## The problem
Transcribe the lines below exactly. No image belongs in the transcription.

## Working data
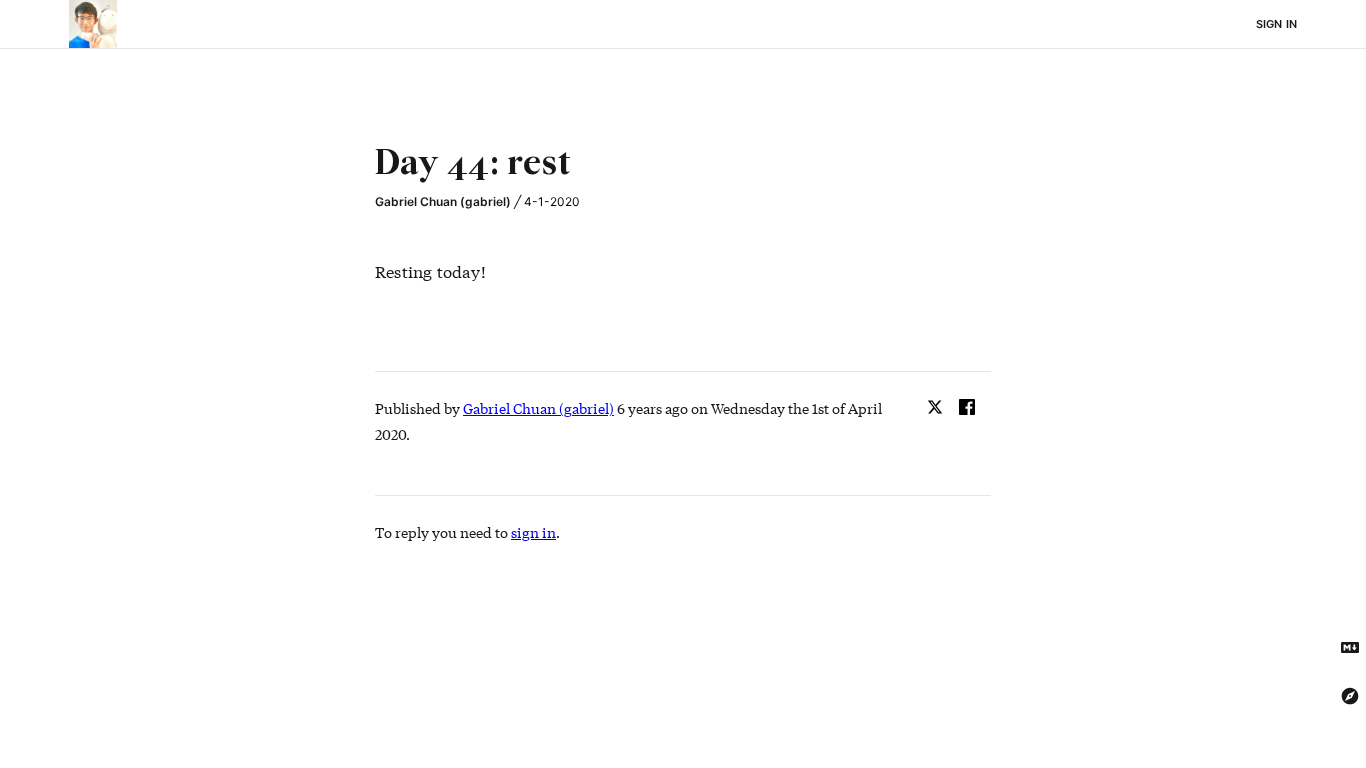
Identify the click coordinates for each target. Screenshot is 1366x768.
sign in (533, 532)
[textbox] (683, 165)
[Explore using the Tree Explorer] (1350, 696)
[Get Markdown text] (1350, 648)
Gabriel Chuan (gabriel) (443, 201)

## Task result
Identify the click coordinates for each target. Screenshot is 1366x768.
sign in (533, 532)
[textbox] (683, 165)
[Explore using the Tree Explorer] (1350, 696)
[Get Markdown text] (1350, 648)
Gabriel Chuan (gabriel) (443, 201)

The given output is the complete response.